While schools are an obvious use case for Prezi Video and hand gesture controls, the tools could also find friends in the business realm, whether for corporate training sessions, product demos, webinars, or other functions.

“Teachers piloting creative communication tools is a new path to mainstream, and we’re seeing the ripple effect into business,” Prezi CEO Jim Szafranski told VentureBeat. “We anticipate tech and business professionals using gesture control for meetings, trainings, webinars, product demos, or other use cases where visuals help to provide full context or give depth to a topic being presented.”

Demand

Prezi’s latest announcement comes as demand for digital teaching tools reaches an all-time high, something entrepreneurs and investors are keen to capitalize on. Just this week, Palo Alto-based Engageli emerged from stealth with $14.5 million in funding and some notable backers to help universities transition to online learning via a platform that strives to replicate the classroom environment. Zoom also revealed recently that it is expanding into online classes and events. And last month Strigo raised $8 million for a platform designed to help software companies train their customers remotely.

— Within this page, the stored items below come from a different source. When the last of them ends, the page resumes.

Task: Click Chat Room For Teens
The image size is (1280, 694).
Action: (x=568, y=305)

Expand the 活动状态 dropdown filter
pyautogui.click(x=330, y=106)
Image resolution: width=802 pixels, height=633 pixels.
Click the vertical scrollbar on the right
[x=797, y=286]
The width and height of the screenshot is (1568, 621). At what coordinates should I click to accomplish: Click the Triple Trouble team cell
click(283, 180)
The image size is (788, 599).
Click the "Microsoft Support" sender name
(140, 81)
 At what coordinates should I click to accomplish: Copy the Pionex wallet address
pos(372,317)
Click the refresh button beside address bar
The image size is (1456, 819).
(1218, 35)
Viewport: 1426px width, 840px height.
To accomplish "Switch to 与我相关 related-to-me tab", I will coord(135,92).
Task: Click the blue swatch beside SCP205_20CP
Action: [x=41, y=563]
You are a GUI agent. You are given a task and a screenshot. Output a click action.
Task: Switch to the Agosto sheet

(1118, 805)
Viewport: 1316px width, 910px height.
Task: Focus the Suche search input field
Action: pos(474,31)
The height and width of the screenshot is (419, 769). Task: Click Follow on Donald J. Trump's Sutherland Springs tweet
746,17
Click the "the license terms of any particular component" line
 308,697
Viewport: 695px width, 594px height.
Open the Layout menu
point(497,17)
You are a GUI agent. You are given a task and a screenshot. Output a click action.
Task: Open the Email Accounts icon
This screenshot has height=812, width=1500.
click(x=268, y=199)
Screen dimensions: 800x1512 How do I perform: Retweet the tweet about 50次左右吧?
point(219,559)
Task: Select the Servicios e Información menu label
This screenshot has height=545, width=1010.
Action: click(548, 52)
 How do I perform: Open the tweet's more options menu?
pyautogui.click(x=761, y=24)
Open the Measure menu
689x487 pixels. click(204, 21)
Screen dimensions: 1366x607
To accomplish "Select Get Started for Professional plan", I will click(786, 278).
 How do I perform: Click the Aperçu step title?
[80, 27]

While Prezi couldn’t have anticipated the surge in demand for video communication tools when it launched Prezi Video last November, the company has been well-positioned to benefit from the rapid shift to remote learning during global lockdowns.

“Prezi saw teachers in 175 countries and teachers in more than 10,000 schools across 60% of U.S. school districts giving virtual presentations within the video screen to maintain human connection, while also receiving the benefit of being in the same space as their content,” Szafranski added.

The new gesture control functionality is currently being tested by some of Prezi’s existing customers, who will provide feedback ahead of a full launch at a still unknown date. Prezi Video is available to educators through various Prezi pricing plans, starting at basic (free) and going up to Edu Teams, which costs $50 per month.